Charles Kesler speaks

Last week we celebrated the week of Charles — Charles Kesler, Dengler-Dykema Distinguished Professor of Government at Clarmeont McKenna College, editor of the Claremont Review of Books, long-time friend and tutor — for his receipt of one of this year’s Bradley Prize awards along with Allen Guelzo and Jason Riley. I have posted the video of the event below (it is posted here on Vimeo).

Charles is a gentleman, scholar, author, teacher, editor, advocate of America and the American propositions, and one of the wittiest men I know. He has helped turn the CRB into an irreplaceable magazine of ideas.

Charles’s leading qualities are on display in his brief remarks accepting the Bradley Prize. He recalled Solzhenitsyn’s 1978 Harvard Commencement Address in which “the great Russian novelist and historian warned the West that it was in danger of losing not only the world but also its own soul.” He continued: “In short, the fundamental crisis of the West was internal, spiritual, philosophical. ‘A decline in civic courage,’ [Solzhenitsyn] specified, ‘may be the most striking feature an outside observer notices in the West today.’ Civic courage means the courage of our convictions, which had declined because we had grown unsure of those convictions.” Charles ended his remarks with a call for the reawakening of our own civic courage.

Courtesy of the Claremont Institute, here is the full text of Charles’s brief remarks:

Forty years ago next month I sat among the graduating seniors at Harvard College to hear the most memorable commencement address of the 20th century. That is faint praise, I admit, because there are so few contenders. As a genre, commencement speeches are designed to fade pleasantly and quickly from memory, like the Obama administration. I have heard scores of them over the decades, and the only fragment I can recall is the concluding line from Steve Forbes’s address at Claremont McKenna College. “If you remember nothing else from your college years,” he told the graduates, “remember it’s not who you know. It’s whom.”

Before we go adding new pronouns, we should learn to use the ones we’ve got.

Alexander Solzhenitsyn’s address to the class of 1978 endures due to the searing words with which the great Russian novelist and historian warned the West that it was in danger of losing not only the world but also its own soul.

The speech touched a nerve, and set off a debate among American and European commentators that lasted for weeks. It contained none of the usual commencement pieties. It did Harvard the honor of taking its motto, Veritas, Truth, seriously, which is more than official Harvard had done for a long time. Modern Harvard’s motto should really be Change, Mutatio, because it understands truth to mean adjusting to changes in society, a reactionary goal that only progressives could mistake for something daring and liberating.

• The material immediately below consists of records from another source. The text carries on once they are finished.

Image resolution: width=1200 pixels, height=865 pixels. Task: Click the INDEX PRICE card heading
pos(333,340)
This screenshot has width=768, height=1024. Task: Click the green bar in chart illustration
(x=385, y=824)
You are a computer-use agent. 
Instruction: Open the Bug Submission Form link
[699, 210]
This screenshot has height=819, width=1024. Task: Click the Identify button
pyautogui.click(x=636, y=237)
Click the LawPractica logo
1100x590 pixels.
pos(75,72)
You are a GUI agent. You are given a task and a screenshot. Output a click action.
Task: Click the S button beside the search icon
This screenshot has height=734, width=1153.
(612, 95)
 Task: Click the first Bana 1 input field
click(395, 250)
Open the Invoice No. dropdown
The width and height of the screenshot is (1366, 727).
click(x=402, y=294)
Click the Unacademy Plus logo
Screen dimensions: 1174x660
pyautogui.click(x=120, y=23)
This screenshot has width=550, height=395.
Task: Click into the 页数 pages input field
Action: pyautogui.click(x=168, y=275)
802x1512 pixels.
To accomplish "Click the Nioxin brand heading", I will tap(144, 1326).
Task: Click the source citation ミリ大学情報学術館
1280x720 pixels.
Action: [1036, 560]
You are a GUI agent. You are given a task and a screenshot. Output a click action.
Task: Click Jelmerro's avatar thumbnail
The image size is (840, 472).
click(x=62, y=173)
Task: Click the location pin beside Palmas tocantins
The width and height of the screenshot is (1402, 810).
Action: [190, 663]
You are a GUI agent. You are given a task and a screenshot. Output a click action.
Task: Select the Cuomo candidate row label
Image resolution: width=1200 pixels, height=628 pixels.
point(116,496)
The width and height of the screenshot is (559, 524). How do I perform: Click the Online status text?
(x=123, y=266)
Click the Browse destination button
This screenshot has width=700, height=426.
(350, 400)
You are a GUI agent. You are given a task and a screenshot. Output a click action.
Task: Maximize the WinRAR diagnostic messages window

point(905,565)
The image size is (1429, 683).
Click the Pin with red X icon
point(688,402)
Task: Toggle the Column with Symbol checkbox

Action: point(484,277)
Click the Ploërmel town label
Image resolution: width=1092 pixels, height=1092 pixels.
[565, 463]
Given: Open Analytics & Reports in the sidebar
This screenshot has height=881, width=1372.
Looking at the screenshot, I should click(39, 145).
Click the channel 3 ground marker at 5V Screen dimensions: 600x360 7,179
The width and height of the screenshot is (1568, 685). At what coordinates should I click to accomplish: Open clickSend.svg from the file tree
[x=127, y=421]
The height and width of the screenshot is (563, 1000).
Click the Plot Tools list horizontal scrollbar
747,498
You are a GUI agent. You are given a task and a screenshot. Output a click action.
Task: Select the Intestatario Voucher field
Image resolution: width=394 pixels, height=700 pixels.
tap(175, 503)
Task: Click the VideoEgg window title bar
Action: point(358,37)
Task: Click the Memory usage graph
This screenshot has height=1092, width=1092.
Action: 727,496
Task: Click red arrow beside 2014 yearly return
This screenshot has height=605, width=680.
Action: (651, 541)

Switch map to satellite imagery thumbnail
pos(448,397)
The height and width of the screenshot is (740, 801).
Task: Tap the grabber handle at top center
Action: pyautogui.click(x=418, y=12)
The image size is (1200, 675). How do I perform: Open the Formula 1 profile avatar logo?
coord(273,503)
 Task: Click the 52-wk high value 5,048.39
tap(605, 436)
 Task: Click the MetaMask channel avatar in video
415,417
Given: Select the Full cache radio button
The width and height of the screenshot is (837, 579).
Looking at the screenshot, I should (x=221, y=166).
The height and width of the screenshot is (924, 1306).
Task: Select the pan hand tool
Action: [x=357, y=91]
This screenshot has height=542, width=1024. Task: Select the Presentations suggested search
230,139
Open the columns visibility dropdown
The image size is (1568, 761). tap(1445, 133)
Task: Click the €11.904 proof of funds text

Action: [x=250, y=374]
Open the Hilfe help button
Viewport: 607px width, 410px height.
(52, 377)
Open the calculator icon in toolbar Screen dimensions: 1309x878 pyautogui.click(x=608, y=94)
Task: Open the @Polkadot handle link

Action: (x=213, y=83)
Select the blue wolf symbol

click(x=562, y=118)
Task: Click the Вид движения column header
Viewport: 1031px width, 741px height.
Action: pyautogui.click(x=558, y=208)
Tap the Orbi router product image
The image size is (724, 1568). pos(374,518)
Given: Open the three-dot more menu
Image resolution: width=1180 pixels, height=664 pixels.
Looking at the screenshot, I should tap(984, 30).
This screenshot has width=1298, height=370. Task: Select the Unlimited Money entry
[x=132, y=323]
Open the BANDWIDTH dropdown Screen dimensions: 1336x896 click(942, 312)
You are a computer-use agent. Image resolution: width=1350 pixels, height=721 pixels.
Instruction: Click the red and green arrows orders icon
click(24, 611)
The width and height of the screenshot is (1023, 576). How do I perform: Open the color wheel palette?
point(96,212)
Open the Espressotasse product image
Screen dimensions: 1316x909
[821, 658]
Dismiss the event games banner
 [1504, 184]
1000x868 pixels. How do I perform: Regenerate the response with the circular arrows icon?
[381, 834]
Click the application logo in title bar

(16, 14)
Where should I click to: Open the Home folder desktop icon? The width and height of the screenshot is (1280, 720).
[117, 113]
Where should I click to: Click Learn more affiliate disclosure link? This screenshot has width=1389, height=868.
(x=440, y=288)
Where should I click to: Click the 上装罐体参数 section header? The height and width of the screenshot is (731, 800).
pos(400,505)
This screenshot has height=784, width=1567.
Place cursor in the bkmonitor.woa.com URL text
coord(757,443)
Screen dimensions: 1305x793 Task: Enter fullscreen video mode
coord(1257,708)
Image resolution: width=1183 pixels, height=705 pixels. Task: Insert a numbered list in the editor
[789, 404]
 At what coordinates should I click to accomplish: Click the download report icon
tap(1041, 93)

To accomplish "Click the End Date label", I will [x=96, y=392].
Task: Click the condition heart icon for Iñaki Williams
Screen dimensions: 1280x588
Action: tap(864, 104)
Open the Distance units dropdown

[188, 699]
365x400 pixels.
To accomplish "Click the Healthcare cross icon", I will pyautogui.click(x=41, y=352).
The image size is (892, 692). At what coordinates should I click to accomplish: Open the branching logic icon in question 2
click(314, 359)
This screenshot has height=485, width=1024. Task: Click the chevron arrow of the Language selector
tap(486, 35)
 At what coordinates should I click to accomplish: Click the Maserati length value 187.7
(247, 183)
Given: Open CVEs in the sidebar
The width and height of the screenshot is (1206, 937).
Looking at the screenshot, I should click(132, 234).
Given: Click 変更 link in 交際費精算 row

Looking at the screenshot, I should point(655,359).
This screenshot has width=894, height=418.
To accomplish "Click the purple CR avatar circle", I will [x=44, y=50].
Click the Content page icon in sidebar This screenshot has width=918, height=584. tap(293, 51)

In 1978 the Soviets had driven salients into central America and southwest Africa, were pressing NATO hard in central Europe, and would soon invade Afghanistan. “The forces of Evil have begun their decisive offensive,” Solzhenitsyn declared. He had spent eight long years in the Gulag, more years in internal exile, and had been expelled from the USSR in 1974. He knew his tormentors well and deeply. His warnings that America and the West were in danger of losing the Cold War helped to awaken us in time to win it.

Yet even then he recognized Communism as part of a larger problem. “In our eastern countries,” he told the graduates, “Communism has suffered a complete ideological defeat; it is zero and less than zero.” Only “Western intellectuals,” he said, still look at it with “interest and empathy.” In short, the fundamental crisis of the West was internal, spiritual, philosophical. A decline in “civic courage,” he specified, “may be the most striking feature than an outside observer notices in the West today.” Civic courage means the courage of our convictions, which had declined because we had grown unsure of those convictions.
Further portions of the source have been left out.